(Stored items)

┄┄┄┄┄┄┄┄┄┄┄┄┄┄┄┄┄┄┄┄

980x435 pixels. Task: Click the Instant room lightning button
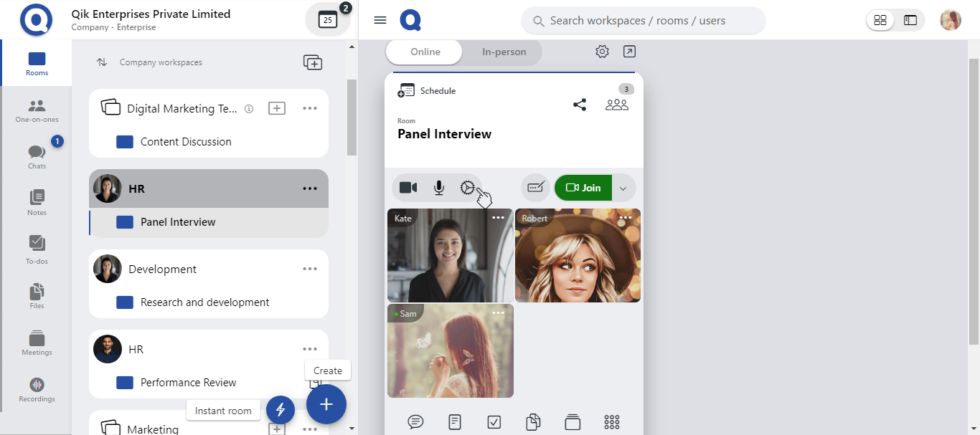(x=281, y=410)
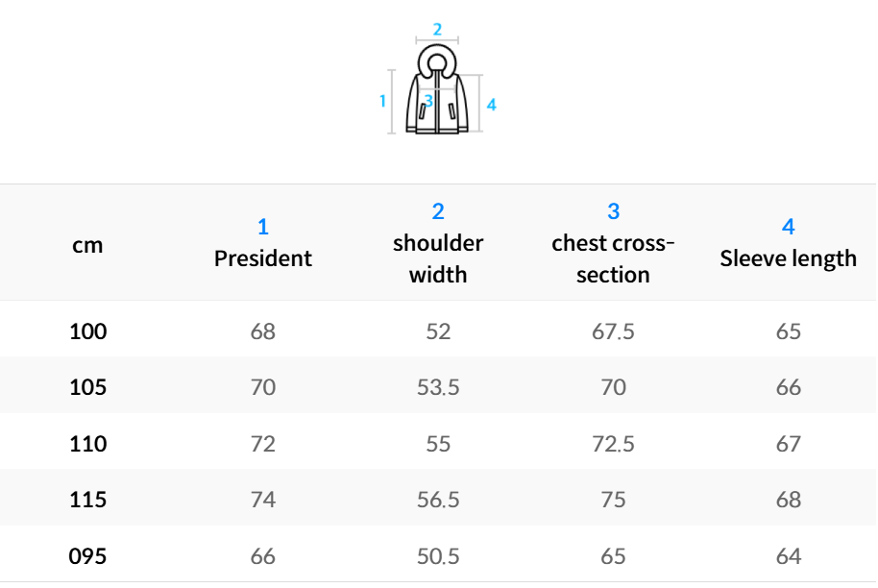Choose the size 105 row label
Screen dimensions: 878x588
coord(87,388)
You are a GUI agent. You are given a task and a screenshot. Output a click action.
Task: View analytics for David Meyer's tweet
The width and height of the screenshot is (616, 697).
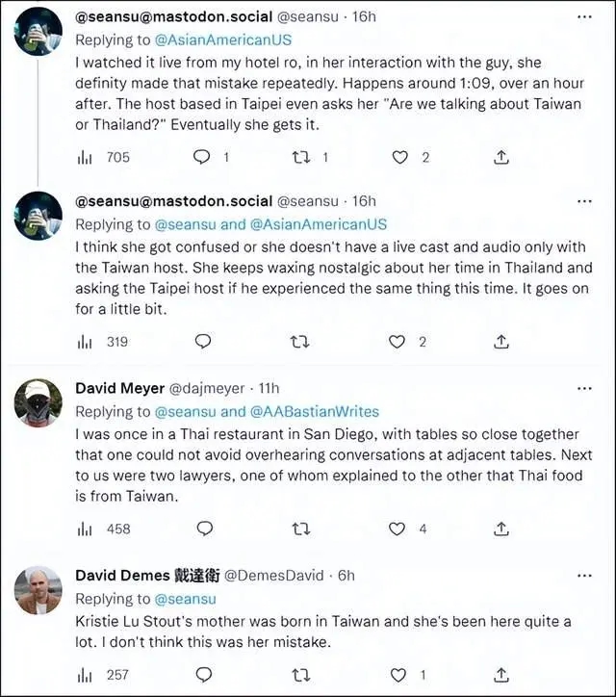(85, 529)
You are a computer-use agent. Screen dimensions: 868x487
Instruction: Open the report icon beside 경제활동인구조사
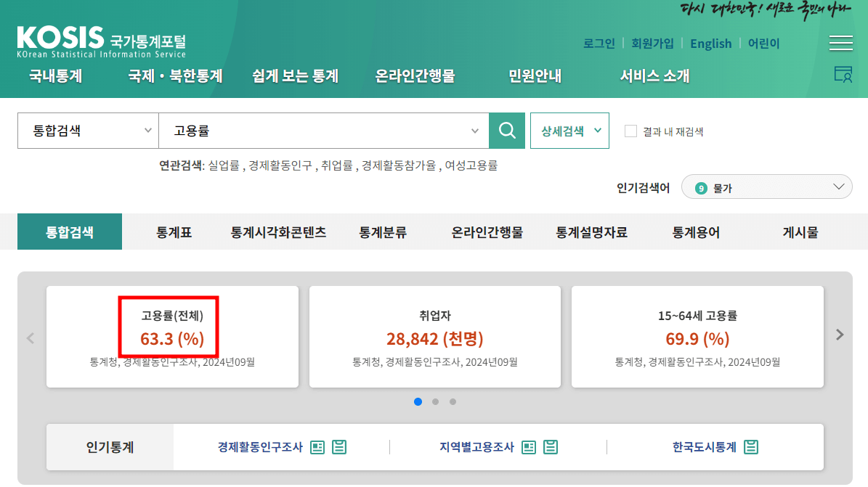[339, 447]
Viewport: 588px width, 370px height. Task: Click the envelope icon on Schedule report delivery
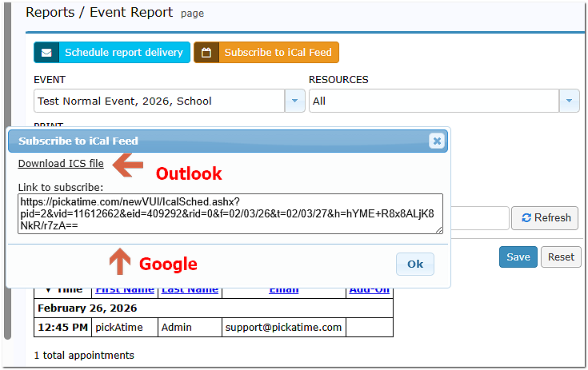46,53
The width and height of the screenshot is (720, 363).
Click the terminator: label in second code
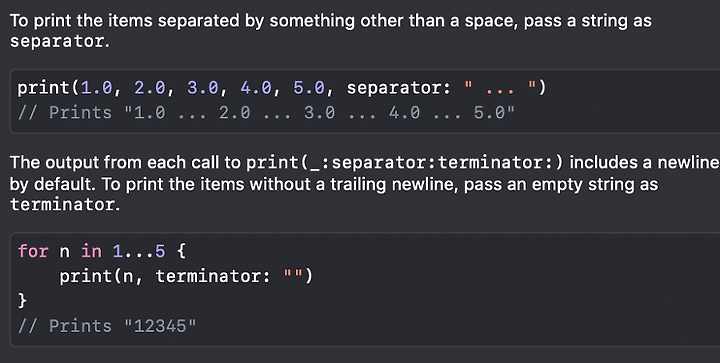pyautogui.click(x=213, y=276)
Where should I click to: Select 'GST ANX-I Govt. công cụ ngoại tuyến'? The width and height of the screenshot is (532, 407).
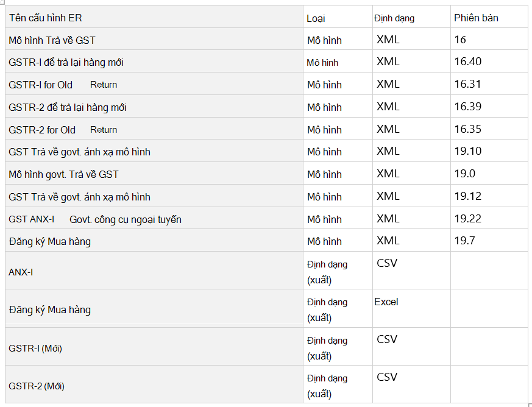pyautogui.click(x=154, y=218)
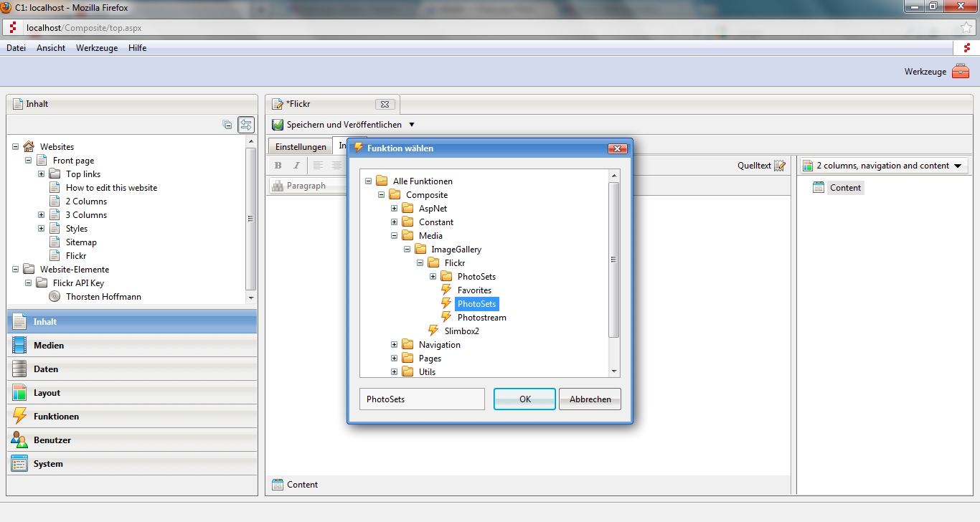Click the Quelltext source editor icon
980x522 pixels.
point(780,166)
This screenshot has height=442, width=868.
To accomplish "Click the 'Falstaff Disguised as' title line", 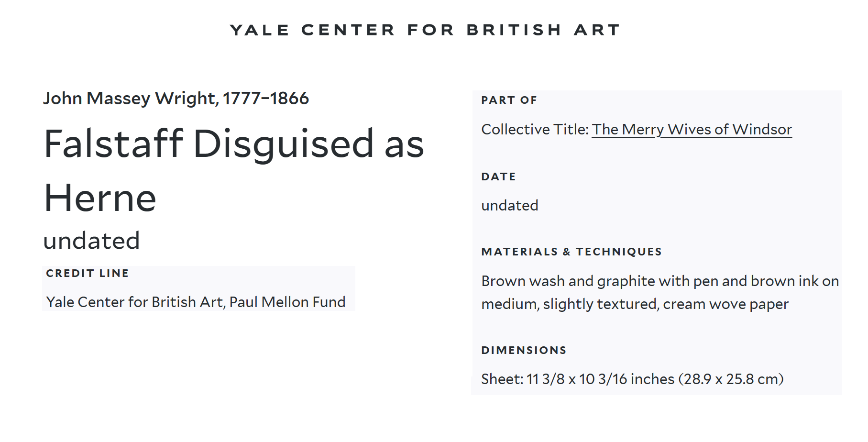I will click(x=234, y=144).
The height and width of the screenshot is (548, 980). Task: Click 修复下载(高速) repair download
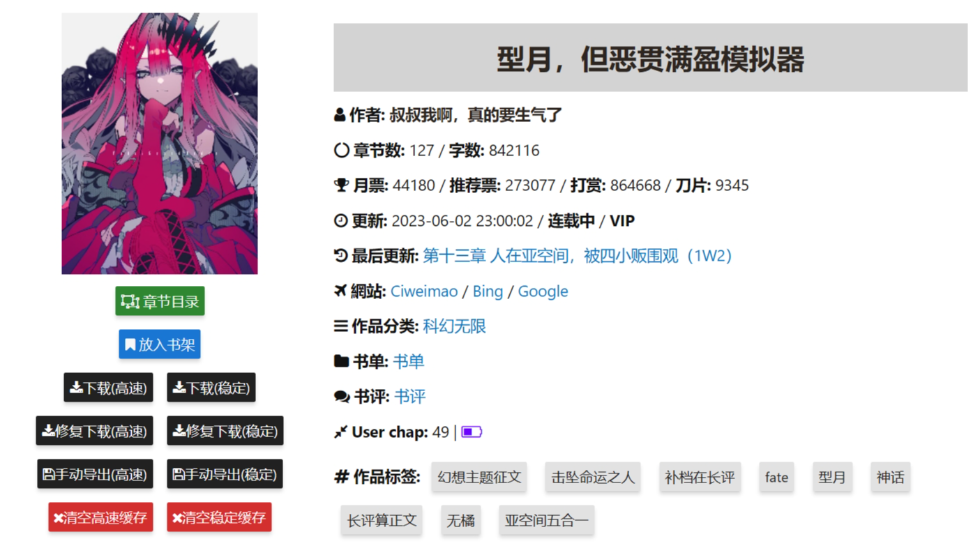point(95,431)
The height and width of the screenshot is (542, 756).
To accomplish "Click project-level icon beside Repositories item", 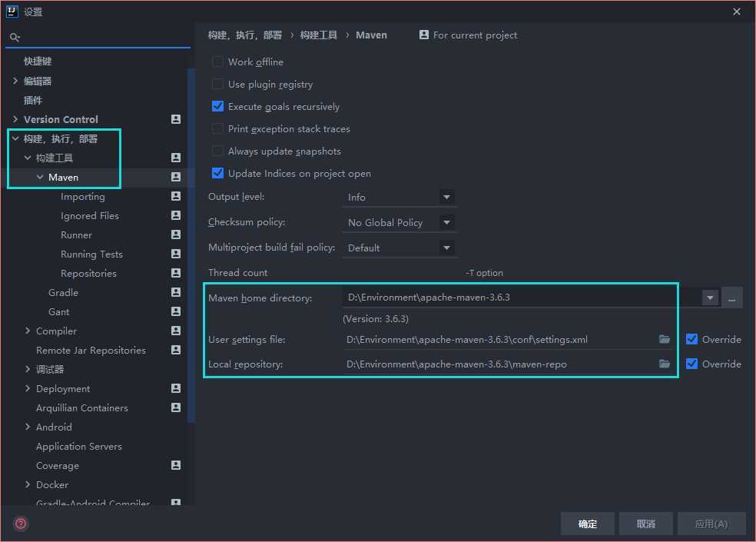I will pyautogui.click(x=176, y=273).
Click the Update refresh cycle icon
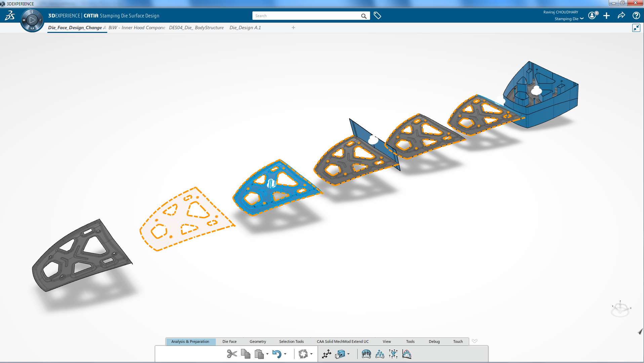 coord(303,354)
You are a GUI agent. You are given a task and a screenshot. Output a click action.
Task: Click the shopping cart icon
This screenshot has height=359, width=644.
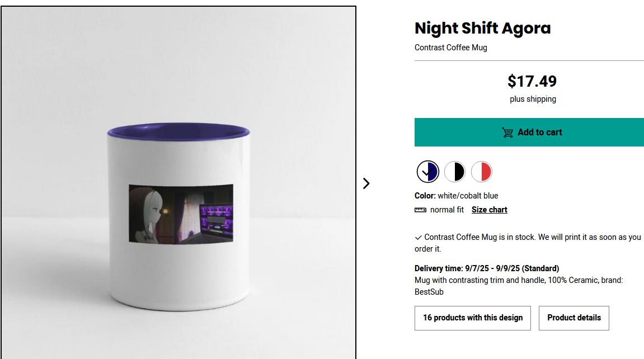(507, 133)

┄┄┄┄┄┄┄┄┄┄┄┄┄┄┄┄┄┄┄┄

**WHAT THE TASK ASKS:** Only lines belong in the copy, not pictures: write out exactly the lines of the records from the first through the one holding "You are a computer-use".

**TASK RESPONSE:**
980x435 pixels. Task: Click the Instant room lightning button
(x=281, y=410)
Choose the size 105 row label
Screen dimensions: 878x588
coord(87,388)
You are a GUI agent. You are given a task and a screenshot. Output a click action.
Task: View analytics for David Meyer's tweet
The width and height of the screenshot is (616, 697).
(85, 529)
You are a computer-use agent. Screen dimensions: 868x487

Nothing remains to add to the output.